» Data
= = = = = = =
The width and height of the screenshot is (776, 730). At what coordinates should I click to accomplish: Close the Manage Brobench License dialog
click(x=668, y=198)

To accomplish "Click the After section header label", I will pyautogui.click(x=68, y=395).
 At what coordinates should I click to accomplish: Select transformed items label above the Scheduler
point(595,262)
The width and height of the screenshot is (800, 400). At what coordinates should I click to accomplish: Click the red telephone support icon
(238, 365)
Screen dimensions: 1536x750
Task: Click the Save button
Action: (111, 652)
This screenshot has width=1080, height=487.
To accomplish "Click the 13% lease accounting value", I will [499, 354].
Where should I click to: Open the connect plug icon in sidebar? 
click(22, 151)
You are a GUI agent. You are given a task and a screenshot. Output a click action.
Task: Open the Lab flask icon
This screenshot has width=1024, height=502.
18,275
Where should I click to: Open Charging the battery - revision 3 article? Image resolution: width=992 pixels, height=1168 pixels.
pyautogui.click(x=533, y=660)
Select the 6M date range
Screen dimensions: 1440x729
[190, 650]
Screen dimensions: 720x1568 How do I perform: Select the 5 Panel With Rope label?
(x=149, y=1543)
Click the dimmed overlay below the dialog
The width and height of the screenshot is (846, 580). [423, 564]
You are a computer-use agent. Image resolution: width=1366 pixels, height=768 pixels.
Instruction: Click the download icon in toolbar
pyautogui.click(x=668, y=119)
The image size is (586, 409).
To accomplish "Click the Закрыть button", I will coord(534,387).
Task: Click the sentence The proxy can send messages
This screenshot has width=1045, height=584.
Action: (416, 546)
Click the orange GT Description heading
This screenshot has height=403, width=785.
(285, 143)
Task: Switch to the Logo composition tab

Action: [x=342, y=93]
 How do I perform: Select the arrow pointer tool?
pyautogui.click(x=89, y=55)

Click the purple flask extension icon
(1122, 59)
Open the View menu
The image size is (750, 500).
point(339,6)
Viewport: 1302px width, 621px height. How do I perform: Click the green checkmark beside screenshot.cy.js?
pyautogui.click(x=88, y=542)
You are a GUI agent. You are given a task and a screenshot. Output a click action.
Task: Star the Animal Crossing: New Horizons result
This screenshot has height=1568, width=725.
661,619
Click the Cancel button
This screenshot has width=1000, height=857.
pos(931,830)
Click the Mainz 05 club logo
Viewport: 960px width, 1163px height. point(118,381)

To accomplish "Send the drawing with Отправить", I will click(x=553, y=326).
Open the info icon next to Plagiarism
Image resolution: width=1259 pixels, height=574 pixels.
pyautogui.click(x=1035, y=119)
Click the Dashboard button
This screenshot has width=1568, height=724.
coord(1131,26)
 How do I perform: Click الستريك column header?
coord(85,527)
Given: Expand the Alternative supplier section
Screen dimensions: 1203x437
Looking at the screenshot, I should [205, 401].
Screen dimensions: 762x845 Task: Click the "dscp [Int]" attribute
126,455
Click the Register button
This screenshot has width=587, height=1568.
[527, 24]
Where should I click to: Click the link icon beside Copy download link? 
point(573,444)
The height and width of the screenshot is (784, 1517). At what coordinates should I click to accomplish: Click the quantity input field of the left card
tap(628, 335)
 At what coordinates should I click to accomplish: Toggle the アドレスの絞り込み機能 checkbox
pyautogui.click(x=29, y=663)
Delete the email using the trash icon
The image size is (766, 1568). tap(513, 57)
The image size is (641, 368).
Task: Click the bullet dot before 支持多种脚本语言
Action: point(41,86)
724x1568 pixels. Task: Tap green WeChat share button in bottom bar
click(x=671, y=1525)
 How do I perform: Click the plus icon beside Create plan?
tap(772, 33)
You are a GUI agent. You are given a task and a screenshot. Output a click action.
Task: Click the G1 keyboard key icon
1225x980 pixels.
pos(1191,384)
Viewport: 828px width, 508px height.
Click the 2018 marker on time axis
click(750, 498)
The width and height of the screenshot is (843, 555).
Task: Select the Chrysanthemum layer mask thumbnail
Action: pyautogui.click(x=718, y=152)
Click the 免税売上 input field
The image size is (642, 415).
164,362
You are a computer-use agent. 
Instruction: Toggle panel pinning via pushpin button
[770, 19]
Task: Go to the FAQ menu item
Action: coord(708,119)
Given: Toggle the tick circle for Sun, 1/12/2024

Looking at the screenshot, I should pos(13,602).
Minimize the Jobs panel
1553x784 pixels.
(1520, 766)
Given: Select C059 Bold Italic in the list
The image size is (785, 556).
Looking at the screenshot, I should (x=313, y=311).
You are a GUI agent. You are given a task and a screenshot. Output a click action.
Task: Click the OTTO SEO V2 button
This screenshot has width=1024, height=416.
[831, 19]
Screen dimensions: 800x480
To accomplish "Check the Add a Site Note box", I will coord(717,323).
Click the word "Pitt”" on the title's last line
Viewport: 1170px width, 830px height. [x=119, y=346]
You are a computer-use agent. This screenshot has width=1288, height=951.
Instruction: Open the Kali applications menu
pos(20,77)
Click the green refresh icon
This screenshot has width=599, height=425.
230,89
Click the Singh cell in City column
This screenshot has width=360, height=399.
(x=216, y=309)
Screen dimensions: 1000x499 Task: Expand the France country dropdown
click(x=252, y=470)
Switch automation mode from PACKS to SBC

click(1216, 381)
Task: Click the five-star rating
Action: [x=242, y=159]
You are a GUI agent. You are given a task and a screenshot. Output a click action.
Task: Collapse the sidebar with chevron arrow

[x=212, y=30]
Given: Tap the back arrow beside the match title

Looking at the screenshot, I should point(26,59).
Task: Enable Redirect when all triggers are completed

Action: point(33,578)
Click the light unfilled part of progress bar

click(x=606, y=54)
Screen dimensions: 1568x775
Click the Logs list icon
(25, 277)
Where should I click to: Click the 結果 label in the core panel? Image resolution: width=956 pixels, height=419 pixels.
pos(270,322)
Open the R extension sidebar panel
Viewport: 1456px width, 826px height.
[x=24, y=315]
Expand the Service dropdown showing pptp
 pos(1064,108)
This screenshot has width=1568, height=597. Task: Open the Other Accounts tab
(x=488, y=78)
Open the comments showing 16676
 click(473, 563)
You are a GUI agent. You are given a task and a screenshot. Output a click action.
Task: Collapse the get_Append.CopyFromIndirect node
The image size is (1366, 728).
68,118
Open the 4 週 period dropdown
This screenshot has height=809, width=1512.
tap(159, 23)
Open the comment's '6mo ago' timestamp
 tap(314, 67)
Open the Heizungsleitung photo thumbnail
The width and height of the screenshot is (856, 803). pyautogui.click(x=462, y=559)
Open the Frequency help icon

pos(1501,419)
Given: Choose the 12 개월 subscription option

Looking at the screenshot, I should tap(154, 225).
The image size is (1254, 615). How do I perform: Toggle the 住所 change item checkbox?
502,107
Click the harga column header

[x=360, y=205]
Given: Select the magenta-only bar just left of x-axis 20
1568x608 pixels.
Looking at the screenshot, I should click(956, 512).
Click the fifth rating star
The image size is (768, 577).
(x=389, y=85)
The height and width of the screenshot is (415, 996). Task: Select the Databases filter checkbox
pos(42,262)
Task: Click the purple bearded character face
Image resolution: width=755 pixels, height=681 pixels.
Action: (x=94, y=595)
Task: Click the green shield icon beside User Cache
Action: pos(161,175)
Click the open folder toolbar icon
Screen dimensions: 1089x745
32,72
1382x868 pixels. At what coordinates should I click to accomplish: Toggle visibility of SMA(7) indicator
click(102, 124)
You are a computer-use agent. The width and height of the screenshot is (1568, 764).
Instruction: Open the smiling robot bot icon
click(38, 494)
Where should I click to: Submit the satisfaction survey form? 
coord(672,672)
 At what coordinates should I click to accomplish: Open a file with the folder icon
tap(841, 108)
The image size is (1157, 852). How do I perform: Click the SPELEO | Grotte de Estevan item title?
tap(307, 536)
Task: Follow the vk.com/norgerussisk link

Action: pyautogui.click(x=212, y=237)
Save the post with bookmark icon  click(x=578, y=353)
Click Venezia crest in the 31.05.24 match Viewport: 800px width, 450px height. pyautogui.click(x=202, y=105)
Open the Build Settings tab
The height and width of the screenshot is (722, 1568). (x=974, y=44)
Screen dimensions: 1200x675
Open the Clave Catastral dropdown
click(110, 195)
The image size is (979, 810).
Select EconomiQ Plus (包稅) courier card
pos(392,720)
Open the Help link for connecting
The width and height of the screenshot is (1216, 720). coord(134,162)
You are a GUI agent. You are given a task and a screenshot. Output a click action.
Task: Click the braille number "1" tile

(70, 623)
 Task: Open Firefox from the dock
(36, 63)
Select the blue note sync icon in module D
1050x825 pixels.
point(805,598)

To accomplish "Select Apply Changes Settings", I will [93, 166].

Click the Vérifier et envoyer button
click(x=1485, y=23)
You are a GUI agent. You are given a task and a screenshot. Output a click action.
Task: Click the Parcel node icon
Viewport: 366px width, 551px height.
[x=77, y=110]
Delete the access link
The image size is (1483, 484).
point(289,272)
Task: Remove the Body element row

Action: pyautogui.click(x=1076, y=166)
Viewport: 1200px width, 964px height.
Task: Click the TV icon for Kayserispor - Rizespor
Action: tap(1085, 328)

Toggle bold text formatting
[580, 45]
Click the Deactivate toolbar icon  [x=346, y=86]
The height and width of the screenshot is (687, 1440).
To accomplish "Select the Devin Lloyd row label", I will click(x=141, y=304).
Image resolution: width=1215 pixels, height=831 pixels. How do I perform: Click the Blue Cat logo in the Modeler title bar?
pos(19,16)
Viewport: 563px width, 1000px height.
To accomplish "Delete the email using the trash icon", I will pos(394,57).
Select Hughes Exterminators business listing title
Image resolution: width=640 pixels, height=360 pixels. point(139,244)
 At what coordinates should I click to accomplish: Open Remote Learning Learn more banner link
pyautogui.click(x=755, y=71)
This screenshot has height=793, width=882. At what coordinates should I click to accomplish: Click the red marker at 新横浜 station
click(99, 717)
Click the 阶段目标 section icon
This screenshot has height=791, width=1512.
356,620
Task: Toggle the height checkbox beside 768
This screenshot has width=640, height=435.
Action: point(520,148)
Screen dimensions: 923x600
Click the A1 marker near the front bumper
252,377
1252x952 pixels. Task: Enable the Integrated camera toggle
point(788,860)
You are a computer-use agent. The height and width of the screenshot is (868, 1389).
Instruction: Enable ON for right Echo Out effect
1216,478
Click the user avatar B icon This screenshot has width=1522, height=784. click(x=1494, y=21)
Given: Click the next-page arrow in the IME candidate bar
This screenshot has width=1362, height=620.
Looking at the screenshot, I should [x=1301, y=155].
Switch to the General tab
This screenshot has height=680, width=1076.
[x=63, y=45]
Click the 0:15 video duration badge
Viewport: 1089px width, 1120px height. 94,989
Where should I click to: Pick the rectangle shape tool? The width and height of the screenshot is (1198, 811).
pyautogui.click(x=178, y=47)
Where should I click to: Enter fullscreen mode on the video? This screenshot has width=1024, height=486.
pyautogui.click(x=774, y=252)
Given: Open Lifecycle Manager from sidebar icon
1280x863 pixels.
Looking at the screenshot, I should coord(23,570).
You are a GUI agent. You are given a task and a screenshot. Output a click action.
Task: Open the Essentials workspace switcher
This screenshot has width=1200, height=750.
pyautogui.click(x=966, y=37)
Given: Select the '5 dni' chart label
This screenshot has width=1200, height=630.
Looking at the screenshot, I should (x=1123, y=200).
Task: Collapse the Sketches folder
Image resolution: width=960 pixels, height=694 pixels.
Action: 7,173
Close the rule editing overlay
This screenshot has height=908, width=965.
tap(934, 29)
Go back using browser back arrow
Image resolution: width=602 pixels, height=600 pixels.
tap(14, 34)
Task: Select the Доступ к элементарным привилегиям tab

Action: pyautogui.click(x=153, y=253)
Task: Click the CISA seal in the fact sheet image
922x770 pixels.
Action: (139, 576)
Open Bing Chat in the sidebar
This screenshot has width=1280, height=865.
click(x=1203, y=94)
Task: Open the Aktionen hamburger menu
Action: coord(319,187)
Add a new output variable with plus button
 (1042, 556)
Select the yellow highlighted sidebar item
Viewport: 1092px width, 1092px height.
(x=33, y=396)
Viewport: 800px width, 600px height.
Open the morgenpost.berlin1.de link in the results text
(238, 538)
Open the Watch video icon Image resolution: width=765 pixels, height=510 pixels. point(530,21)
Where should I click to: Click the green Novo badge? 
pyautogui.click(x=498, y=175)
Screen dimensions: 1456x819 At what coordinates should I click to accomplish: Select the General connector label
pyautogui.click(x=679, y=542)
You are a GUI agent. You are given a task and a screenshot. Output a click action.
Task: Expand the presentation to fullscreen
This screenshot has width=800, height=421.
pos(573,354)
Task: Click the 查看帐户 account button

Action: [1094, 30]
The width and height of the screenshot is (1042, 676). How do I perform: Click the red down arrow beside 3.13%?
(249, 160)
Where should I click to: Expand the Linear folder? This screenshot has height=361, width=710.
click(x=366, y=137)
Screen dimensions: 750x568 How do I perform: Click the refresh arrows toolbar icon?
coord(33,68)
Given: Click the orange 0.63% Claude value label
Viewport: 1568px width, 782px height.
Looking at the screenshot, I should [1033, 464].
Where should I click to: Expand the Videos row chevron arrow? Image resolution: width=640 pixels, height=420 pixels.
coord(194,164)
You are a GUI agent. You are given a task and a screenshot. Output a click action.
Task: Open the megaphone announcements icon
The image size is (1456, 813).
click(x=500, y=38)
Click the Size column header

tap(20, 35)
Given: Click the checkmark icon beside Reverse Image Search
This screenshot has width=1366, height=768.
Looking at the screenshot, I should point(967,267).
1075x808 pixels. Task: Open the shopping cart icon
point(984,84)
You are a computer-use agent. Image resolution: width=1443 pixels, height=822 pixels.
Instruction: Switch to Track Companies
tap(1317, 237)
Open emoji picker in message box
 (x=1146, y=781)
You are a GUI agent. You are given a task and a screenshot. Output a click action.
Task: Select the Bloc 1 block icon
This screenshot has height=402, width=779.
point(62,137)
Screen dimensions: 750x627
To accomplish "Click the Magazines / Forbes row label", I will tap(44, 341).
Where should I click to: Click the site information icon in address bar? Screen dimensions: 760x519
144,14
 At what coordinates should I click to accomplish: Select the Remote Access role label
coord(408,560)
= = = = = = =
» What you should do
Please find the lines in the data that contain the word "value" and copy them.

» Answer for the task
To accomplish "Click the 13% lease accounting value", I will [499, 354].
Given: Click the orange 0.63% Claude value label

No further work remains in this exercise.